On fume moins en Ile-de-France que dans le reste du pays, selon Santé publique France

L'agence a publié ses "cartes régionales du tabagisme" mardi.

Des mégots dans un parc à Strasbourg (Bas-Rhin), le 26 juin 2018.
Des mégots dans un parc à Strasbourg (Bas-Rhin), le 26 juin 2018. (SEBASTIEN BOZON / AFP)

Des écarts notables selon les régions. L’agence nationale Santé publique France a publié, mardi 29 janvier, ses "cartes régionales du tabagisme", indique Le Parisien (article payant). Extraits du baromètre santé 2017, les chiffres montrent que la proportion de fumeurs est plus importante dans certaines parties du pays.

"L'Ile-de-France est la région où l'on fume le moins", détaille le journal. En effet, 21,3% des Franciliens et Franciliennes âgés de 18 à 75 ans disent fumer quotidiennement. Bien moins que la moyenne nationale, qui est de 26,9% (31,9% en comptant les fumeurs occasionnels). A l'opposé, les régions qui comptent le plus de fumeurs quotidiens sont le Grand-Est (30,1%), l'Occitanie (30,3%), les Hauts-de-France (30,5%) et enfin la Provence-Alpes-Côte d’Azur (32,2%).

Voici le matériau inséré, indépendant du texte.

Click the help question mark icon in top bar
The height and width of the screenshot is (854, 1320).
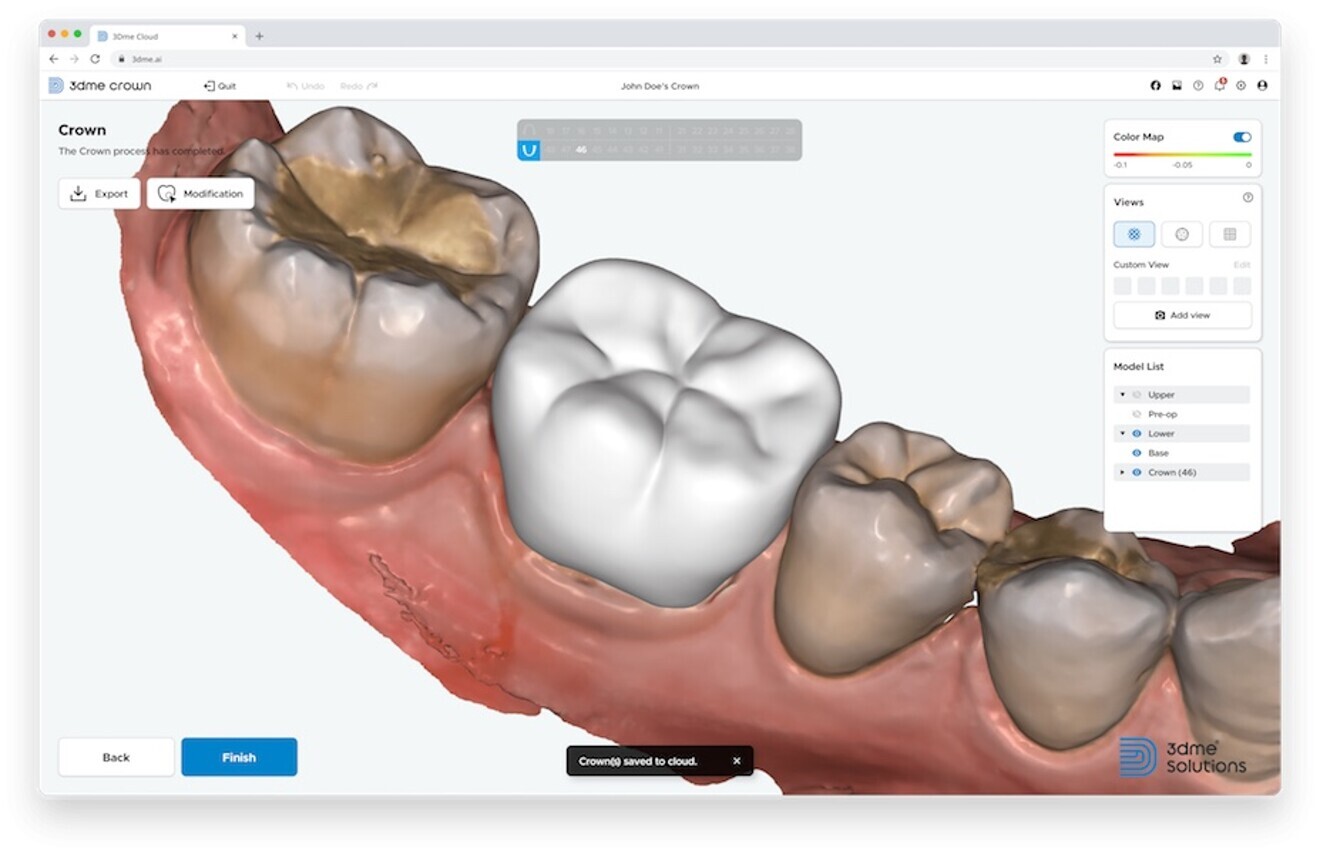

Le nombre de fumeurs est en baisse

Au niveau national, 12,2 millions de personnes fument quotidiennement. Un nombre inquiétant alors que "la consommation de tabac [reste] dans notre pays la première cause de mortalité évitable", précise le baromètre. On constate toutefois une baisse : un million de fumeurs ont arrêté entre 2016 et 2017, "notamment en raison de la hausse des prix, mais aussi de la mise en place des images chocs sur le paquet neutre qui rend plus repoussants les emballages", écrit Le Parisien.

"Le contexte de lutte antitabac, marqué par une intensification des mesures règlementaires et de prévention, a pu contribuer à cette baisse", avance Santé publique France : "En 2016, plusieurs mesures d’envergure de lutte antitabac, dont l’efficacité avait été montrée dans d’autres pays, ont été mises en place dans le cadre du Programme national de réduction du tabagisme (PNRT) 2014-2019." Le baromètre cite notamment la possibilité nouvelle pour les médecins du travail, les chirurgiens-dentistes, les infirmiers et les kinésithérapeutes de prescrire des substituts nicotiniques.